In Oakland, California this Saturday there was what is known as an "action" conducted by Occupy Oakland. This action began as an effort to claim and inhabit an abandoned convention center in Oakland for gathering and for continuing the services that were terminated when Occupy Oakland's common space at Oscar Grant Plaza was lost. Last year Oscar Grant Square, the site of the Occupy Oakland commune was evicted by police. The functioning commune was a center for developing consciousness, for feeding homeless citizens, providing medical care and education. These are services that the established community in Oakland is unable or unwilling to provide. More to the point, however, the Occupy Oakland commune, in solidarity with occupies world wide, serves as an example of a demonetized alternative to capitalism. Thus it is seen as a mortal threat by the ruling elites, the capitalist class.
The effort to occupy the abandoned convention center was repulsed with repressive force by the Oakland Police who employed tear gas and other forms of "crowd control devices." Thus, Occupy Oakland was, in essence, told to just disappear. The irony of the moment could not have escaped the marchers that evening. Here were police protecting abandoned buildings while homeless citizens were being abandoned around the nation: Property trumps social justice. The marchers, many of whom were kettled by police and then told to disperse, were not able to leave. More than 400 marchers were arrested. Meanwhile, a branch of the march managed to escape the police kettling and moved toward Oakland City Hall. They reported that the door was open. Some marchers entered City Hall and left graphite as well as performing minor vandalism. The part of all this that the mainstream media focused upon was the attempted burning of a US flag. Why was the US flag the target of burning rage? And, more importantly, why has the corporate media ignored the primary goal of the march: the attempt to occupy an unoccupied building in order to restore to the Oakland Occupy commune a common space.
I think it depends upon what the American Flag means to you personally as mediated by your experience as a citizen of the US. When I was a young boy, I remember getting goose bumps when I recited with the entire student body of my grammar school the Pledge of Allegiance. The Pledge itself was written in 1892 by Edward Bellamy, a socialist. That is why "justice for all" appears in the recitation. Now I have come to understand that the flag that represents my government, my democracy has been captured by the ruling elites. Money is power in our nation. The wealthiest portion of our citizens, the 1%, the capitalist class owns our economic and political system. They have fashioned a one-party system to serve their interests first. It is the capitalist party. It has two right wings. So when I look at the American Flag I have to ask myself, "Is it my flag or has it been hijacked?" Is it now being used only as a symbol to rally Americans into wars that they do not want, or to vote against their own self-interests? I think you need to ask yourself the same burning question.

[Records taken from a collection]
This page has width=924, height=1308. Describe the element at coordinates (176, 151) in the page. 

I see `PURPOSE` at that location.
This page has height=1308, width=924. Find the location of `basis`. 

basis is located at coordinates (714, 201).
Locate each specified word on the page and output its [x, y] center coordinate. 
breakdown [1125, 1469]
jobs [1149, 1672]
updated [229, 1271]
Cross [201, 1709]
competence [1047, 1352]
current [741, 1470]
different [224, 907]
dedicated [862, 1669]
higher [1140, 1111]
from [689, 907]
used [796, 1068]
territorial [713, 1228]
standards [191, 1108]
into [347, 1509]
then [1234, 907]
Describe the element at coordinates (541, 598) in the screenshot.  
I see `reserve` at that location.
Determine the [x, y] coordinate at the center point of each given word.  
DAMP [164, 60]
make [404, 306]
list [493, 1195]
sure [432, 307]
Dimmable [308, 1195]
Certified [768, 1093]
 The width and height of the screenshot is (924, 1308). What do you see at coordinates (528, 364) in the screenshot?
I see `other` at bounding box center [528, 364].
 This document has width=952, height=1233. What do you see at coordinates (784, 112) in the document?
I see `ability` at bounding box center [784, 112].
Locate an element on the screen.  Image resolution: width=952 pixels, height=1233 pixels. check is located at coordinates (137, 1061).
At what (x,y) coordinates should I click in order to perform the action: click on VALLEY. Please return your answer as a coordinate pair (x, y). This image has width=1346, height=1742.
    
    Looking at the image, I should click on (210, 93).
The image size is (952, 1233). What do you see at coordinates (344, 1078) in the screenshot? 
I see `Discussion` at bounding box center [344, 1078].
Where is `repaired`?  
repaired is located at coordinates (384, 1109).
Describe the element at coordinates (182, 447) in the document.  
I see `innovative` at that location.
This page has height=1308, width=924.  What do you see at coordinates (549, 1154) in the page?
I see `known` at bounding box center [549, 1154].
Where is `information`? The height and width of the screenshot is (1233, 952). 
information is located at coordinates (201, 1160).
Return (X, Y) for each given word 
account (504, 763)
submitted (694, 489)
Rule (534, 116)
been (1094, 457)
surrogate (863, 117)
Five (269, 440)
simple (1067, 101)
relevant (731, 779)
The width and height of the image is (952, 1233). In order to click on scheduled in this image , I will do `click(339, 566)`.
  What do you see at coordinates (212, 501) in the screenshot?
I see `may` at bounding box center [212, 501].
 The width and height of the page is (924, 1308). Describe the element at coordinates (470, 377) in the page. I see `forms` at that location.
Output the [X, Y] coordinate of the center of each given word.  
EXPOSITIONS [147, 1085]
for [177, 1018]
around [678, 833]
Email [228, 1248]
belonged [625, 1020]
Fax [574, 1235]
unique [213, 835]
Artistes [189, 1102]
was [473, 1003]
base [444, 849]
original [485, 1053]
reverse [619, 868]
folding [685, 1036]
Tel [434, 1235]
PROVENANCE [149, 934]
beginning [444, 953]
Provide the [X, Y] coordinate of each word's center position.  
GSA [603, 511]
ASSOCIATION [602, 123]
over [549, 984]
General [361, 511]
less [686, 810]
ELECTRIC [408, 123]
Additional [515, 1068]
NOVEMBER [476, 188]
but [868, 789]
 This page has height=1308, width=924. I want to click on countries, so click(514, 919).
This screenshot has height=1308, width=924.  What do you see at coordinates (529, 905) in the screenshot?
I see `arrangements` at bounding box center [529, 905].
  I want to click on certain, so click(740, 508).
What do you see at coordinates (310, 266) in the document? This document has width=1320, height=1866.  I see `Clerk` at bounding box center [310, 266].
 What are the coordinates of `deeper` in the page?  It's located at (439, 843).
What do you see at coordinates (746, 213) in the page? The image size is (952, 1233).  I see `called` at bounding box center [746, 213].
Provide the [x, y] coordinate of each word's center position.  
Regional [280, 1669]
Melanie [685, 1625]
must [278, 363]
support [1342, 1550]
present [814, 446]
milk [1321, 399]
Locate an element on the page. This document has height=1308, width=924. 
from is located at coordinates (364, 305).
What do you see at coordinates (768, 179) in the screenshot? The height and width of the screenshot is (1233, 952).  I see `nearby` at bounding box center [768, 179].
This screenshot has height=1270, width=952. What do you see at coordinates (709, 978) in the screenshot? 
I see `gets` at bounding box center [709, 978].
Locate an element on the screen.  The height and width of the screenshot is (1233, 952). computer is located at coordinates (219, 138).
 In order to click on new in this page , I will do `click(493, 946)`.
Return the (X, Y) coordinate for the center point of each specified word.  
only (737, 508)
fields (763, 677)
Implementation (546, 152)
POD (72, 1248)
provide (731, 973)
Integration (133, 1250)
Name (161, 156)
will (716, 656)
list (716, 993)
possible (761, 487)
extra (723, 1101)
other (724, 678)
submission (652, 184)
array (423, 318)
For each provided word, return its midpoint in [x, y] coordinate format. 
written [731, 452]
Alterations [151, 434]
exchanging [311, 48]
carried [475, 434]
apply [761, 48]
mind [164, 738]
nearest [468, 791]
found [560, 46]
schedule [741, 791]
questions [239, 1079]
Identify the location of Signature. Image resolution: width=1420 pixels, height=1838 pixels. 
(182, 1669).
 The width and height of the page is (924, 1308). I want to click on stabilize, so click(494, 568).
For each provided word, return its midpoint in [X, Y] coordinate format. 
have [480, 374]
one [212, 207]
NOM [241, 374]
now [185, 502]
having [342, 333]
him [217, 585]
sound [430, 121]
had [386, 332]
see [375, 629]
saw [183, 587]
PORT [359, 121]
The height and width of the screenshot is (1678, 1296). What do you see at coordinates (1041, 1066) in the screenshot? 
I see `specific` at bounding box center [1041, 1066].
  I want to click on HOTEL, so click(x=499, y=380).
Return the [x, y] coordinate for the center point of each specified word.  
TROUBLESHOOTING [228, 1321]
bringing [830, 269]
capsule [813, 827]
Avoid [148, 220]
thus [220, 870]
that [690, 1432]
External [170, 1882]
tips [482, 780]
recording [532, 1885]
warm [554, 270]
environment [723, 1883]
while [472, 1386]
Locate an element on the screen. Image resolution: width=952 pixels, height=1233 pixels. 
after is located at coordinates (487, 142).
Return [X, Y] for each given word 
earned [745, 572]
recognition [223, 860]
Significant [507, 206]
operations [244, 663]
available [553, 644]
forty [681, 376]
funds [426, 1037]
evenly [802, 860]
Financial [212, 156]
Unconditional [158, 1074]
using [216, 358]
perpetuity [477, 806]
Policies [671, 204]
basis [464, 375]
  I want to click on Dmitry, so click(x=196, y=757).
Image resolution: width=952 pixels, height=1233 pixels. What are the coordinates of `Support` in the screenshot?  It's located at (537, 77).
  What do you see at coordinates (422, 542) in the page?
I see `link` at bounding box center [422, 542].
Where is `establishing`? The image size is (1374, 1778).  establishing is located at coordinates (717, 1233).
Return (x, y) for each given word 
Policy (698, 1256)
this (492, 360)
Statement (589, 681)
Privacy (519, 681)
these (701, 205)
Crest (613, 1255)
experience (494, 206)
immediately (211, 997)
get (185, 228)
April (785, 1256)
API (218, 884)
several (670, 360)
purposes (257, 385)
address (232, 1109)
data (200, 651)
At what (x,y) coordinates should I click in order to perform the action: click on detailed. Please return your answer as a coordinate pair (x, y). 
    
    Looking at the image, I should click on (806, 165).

*WHAT IS NEEDED*: Reproduce the Occupy Oakland passage word for word from "In Oakland, California" to "the capitalist class.".

*EXERCISE RESPONSE*:
In Oakland, California this Saturday there was what is known as an "action" conducted by Occupy Oakland. This action began as an effort to claim and inhabit an abandoned convention center in Oakland for gathering and for continuing the services that were terminated when Occupy Oakland's common space at Oscar Grant Plaza was lost. Last year Oscar Grant Square, the site of the Occupy Oakland commune was evicted by police. The functioning commune was a center for developing consciousness, for feeding homeless citizens, providing medical care and education. These are services that the established community in Oakland is unable or unwilling to provide. More to the point, however, the Occupy Oakland commune, in solidarity with occupies world wide, serves as an example of a demonetized alternative to capitalism. Thus it is seen as a mortal threat by the ruling elites, the capitalist class.